Yes, to me that seems to be the case. "Shallow" interior mutability is a problem that can lead to data races, but interior mutability behind an indirection layer should be fine if the duplication of values is in itself not unsound.

But it seems my description was not as clear as I had thought it was, so I'll try to explain it a bit better (hopefully).

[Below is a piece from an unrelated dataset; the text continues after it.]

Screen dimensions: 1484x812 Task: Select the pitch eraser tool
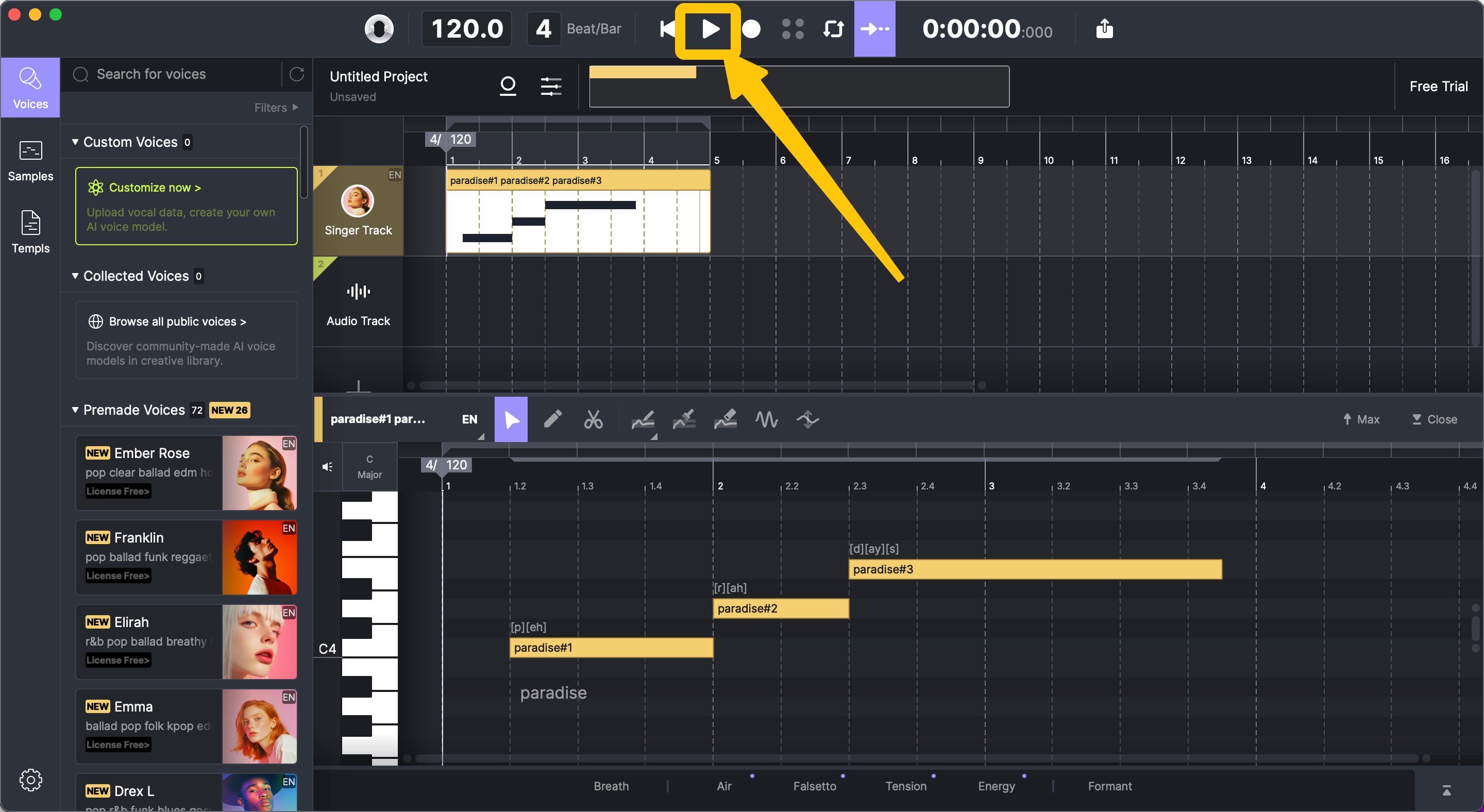point(726,419)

So, a simplified version of the buffer type could look like this:

struct Buffer<K, V> {
    len: usize,
    pairs: [(K, V)], // Note: This field makes Buffer a DST!
}

A pseudo-code function for growing a buffer would roughly look like this:

struct HashMap<K, V> {
    buf: AtomicPtr<Buffer<K, V>>,
    rcu: Rcu,
}

impl<K, V> HashMap<K, V>
where
    K: Hash + Eq + Freeze,
    V: Freeze,
{
    unsafe fn grow_buffer(&self) {
        let old: &Buffer<K, V> = &*self.buf.load(Ordering::Acquire);
        let new: *mut Buffer<K, V> = Buffer::alloc_buffer(old.len * 2);

        // semantically "move" all (K, V) from old to new
        for i in 0..old.len {
            let src: *const (K, V) = &old.pairs[i] as _;
            // get  a raw pointer to the (K,V) pair through a raw pointer
            let dst: *mut (K, V) = &raw mut (*new.pairs[i]);
            // (K, V) exists in old and new at the same time!
            // readers can still access `old` and get shared references
            // into it.
            dst.write(src.read());
        }

        // after this swap *new* readers will see the same values that exist
        // in `old` but at a different memory location (only shared references)
        let _ = self.buf.swap(new, Ordering::Release);
        // This will block until no reader that started before the atomic swap is
        // accessing `old` any more, i.e., there can no longer be *any* shared
        // references into `old`.
        self.rcu.synchronize();
        // ... since there are no longer any references, `old` can be freed.
        // this call frees the buffer's memory without dropping any `(K, V)`.
        Buffer::<K, V>::free(old as *mut Buffer<K, V>);
    }
}

I hope this pseudo code is maybe a little easier to follow than my initial description. I doubt this would compile but it's close enough to what the real code would look like.

Of course, the actual code would be significantly more complex with lots of UnsafeCells and MaybeUninits sprinkled throughout.